Live at the Palladium is the second live album by the American music duo the Carpenters. It was recorded during a week of live concerts at the London Palladium in November 1976. No singles were released from the album, although it reached number 28 on the UK Albums Chart. On the cover of the record, Karen is wearing the same dress as in The Carpenters' First Television Special.
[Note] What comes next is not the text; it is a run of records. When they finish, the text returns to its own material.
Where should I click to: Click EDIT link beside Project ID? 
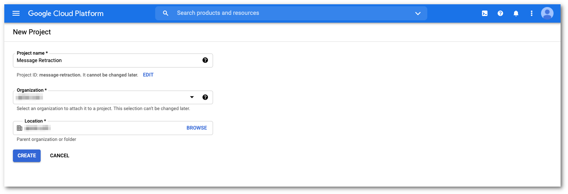148,75
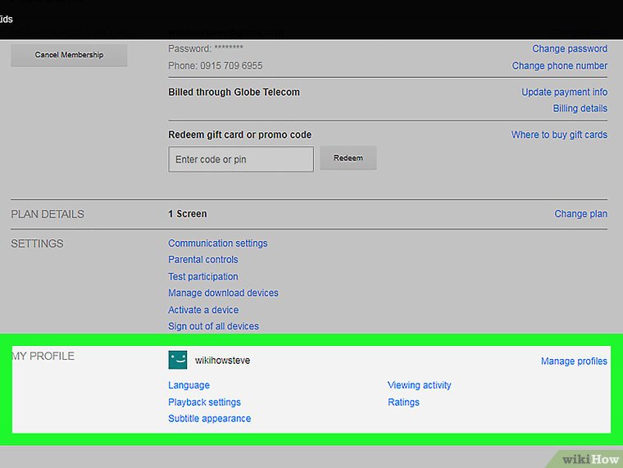Image resolution: width=623 pixels, height=468 pixels.
Task: Open Where to buy gift cards
Action: 559,135
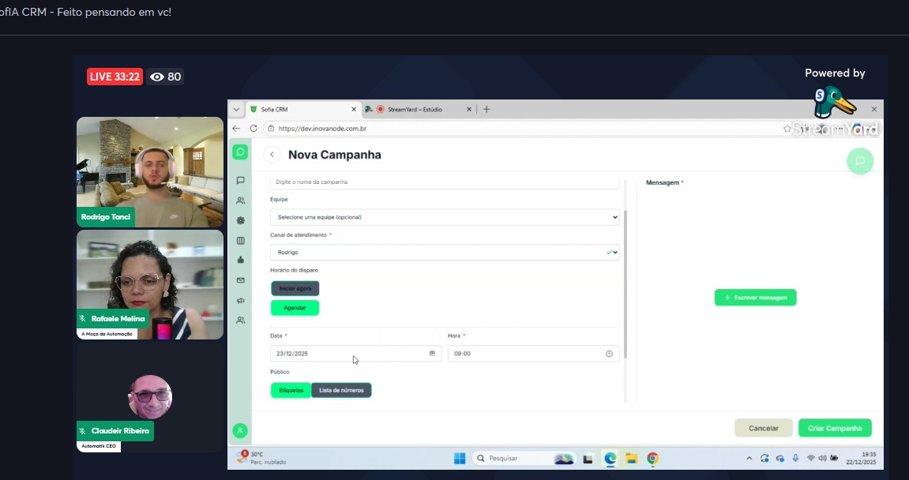Viewport: 909px width, 480px height.
Task: Expand the Canal de atendimento dropdown
Action: (444, 253)
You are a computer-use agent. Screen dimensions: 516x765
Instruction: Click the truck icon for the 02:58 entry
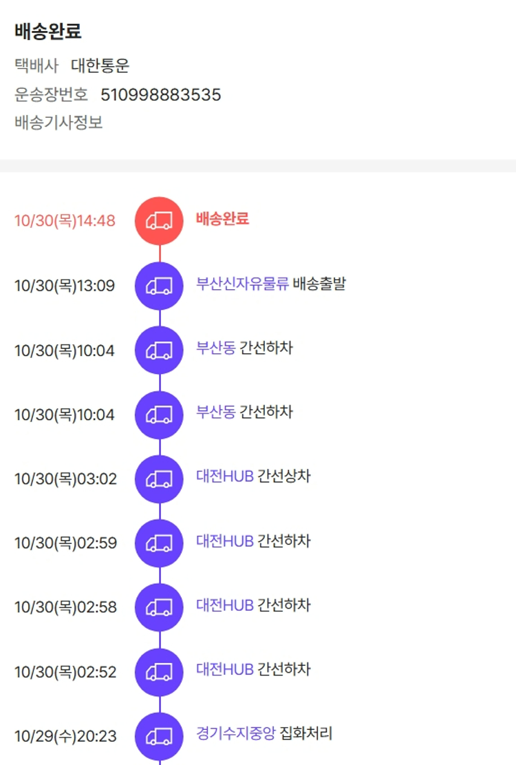159,607
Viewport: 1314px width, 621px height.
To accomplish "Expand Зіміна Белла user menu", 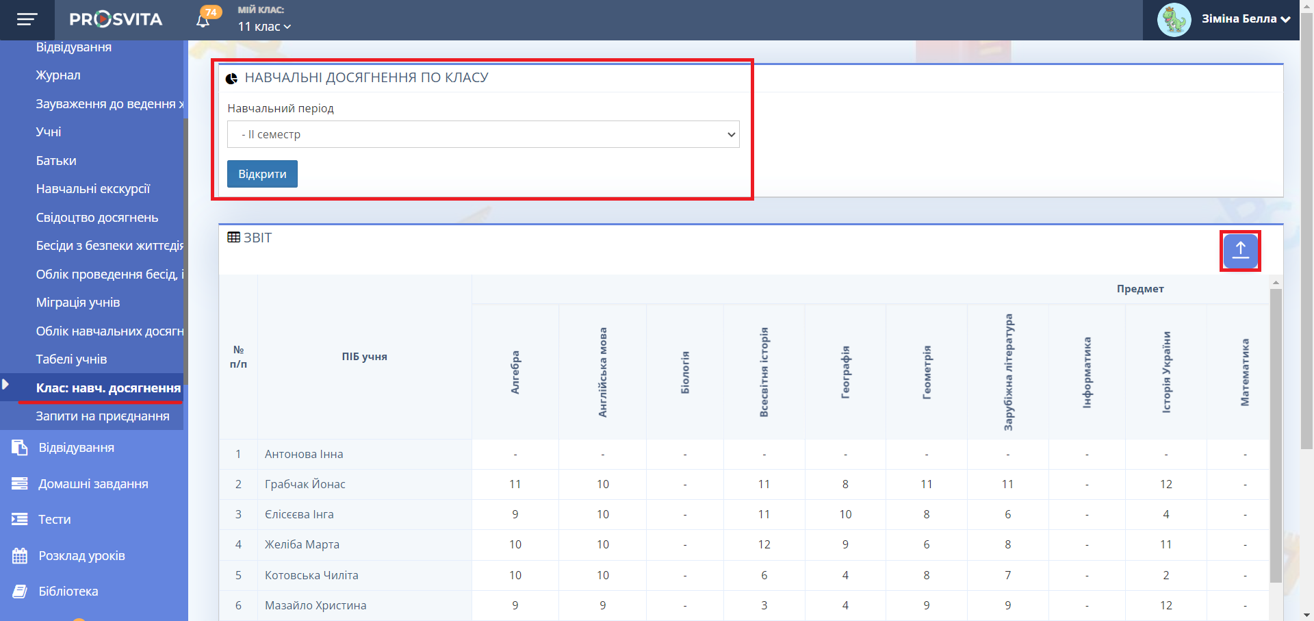I will tap(1246, 19).
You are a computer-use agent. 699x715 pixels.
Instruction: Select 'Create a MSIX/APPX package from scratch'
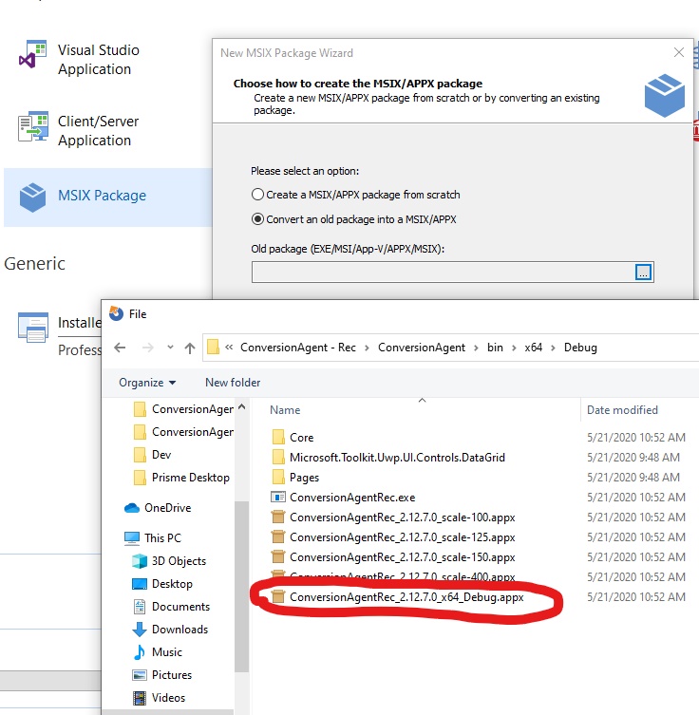pos(257,195)
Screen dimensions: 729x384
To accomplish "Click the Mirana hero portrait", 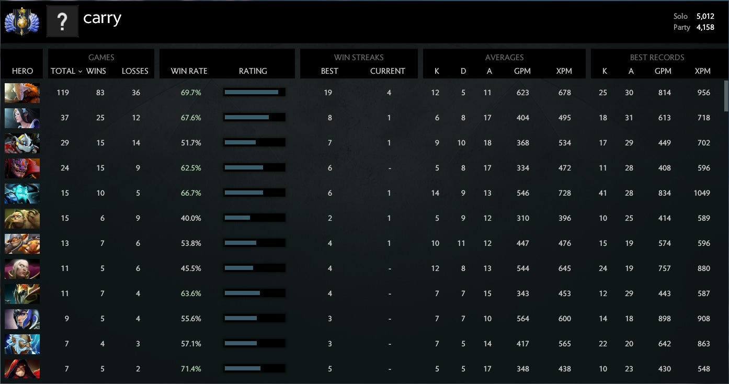I will point(22,118).
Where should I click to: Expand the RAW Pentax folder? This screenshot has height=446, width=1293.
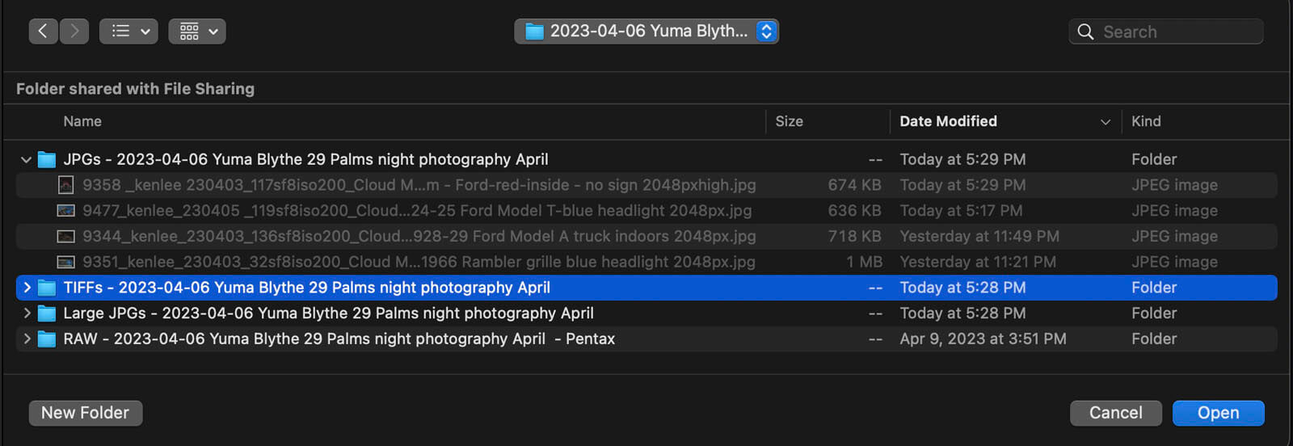(x=27, y=339)
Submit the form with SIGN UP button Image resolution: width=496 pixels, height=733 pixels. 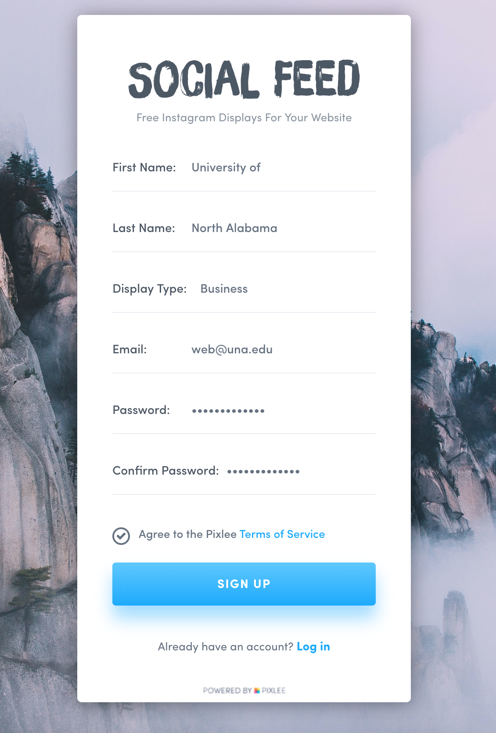[244, 584]
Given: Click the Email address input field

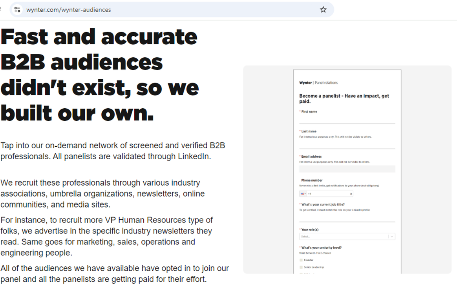Looking at the screenshot, I should (347, 169).
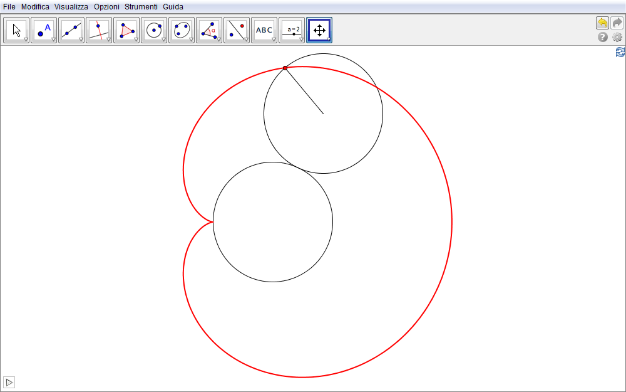This screenshot has height=392, width=626.
Task: Expand the New Point tool dropdown arrow
Action: click(x=54, y=40)
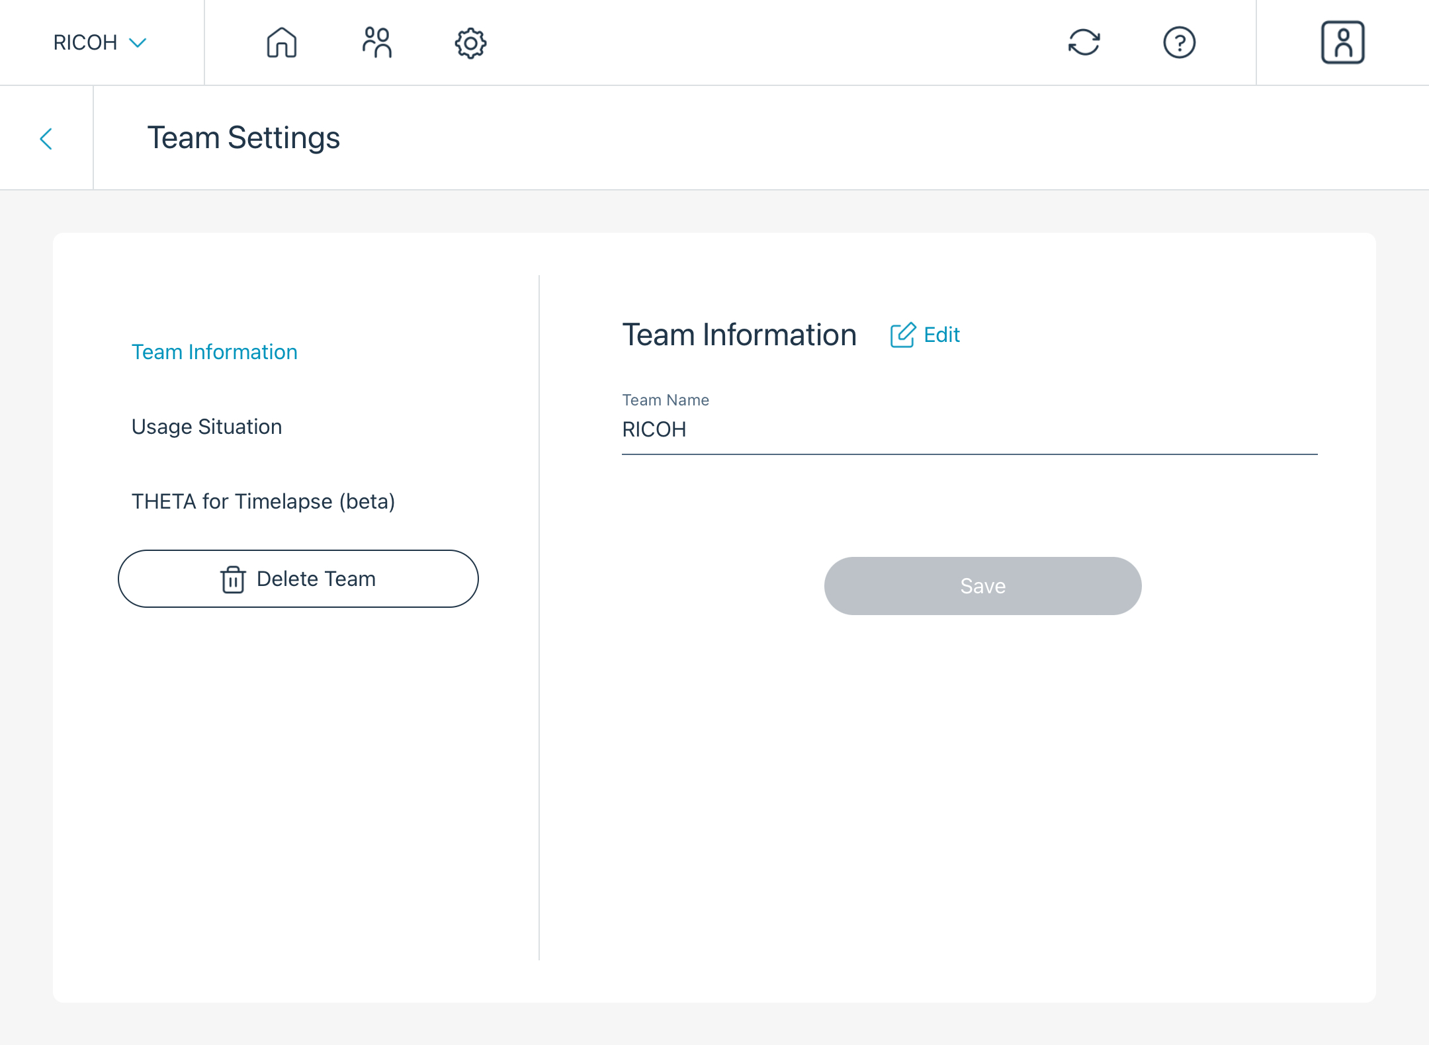This screenshot has width=1429, height=1045.
Task: Click the Team Information panel heading
Action: 739,335
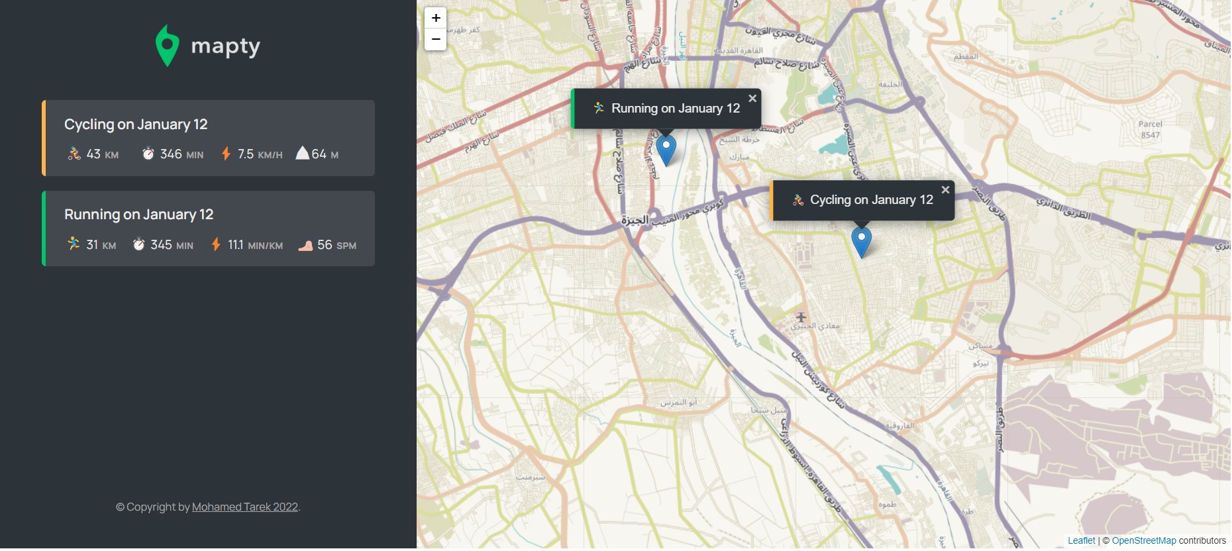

The album was remastered and reissued in the 1980s on the budget Pickwick music label and went Gold in the UK. This album was not released in the U.S. but was widely available as an import.

==Track listing==

Side one
| No. | Title | Writer(s) | Length |
|---|---|---|---|
| 1. | "Flat Baroque" | Richard Carpenter | 1:33 |
| 2. | "There's a Kind of Hush" | Les Reed; Geoff Stephens; | 2:16 |
| 3. | "Jambalaya (On the Bayou)" | Hank Williams | 2:51 |
| 4. | "Piano Picker"/"Strike Up the Band"/"S'Wonderful"/"Fascinatin' Rhythm" (medley) | Randy Edelman / George Gershwin; Ira Gershwin / G. Gershwin; I. Gershwin / G. Gershwin; I. Gershwin; | 5:34 |
| 5. | "Warsaw Concerto" | Richard Addinsell | 6:35 |
| 6. | "From This Moment On" | Cole Porter | 2:11 |

Side two
| No. | Title | Writer(s) | Length |
|---|---|---|---|
| 7. | "(They Long to Be) Close to You"/"For All We Know"/"Top of the World"/"Ticket to Ride"/"Only Yesterday"/"I Won't Last a Day Without You"/"Hurting Each Other"/"Superstar"/"Rainy Days and Mondays"/"Goodbye to Love" (medley) | Burt Bacharach; Hal David / Fred Karlin; Robb Wilson; Arthur James / Carpenter; John Bettis / John Lennon; Paul McCartney / Carpenter; Bettis / Paul Williams; Roger Nichols / Peter Udell; Gary Geld / Leon Russell; Bonnie Bramlett / Williams; Nichols / Carpenter; Bettis / Williams; Nichols; | 15:44 |
| 8. | "We've Only Just Begun" | Williams; Nichols; | 3:52 |

==Personnel==

Musicians
- Karen Carpenter – drums, percussion, vocals
- Richard Carpenter – keyboards, vocals
- Bob Messenger – bass, keyboards, tenor saxophone, flute
- Cubby O'Brien – drums
- Doug Strawn – keyboards, clarinet, vocals
- Tony Peluso – guitar, keyboards, bass
- Dan Woodhams – bass, vocals
- Dick Palombi – orchestra conductor

Production
- Richard Carpenter – producer, arranger, orchestrations
- Karen Carpenter – associate producer
- Frank Owen – engineer
- Jon Kelly – engineer
- Malcolm Davies – engineer
- Ray Gerhardt – engineer
- Jerry Weintraub – management

Design
- Roland Young – art director
- Chuck Beeson – art designer

==Charts==

| Chart (1977) | Peak position |
|---|---|
| Japanese Albums (Oricon) | 24 |
| UK Albums (Official Charts) | 28 |

==Certifications==

| Region | Certification | Certified units/sales |
| United Kingdom (BPI) | Gold | 100,000^{^} |
^{^} Shipments figures based on certification alone.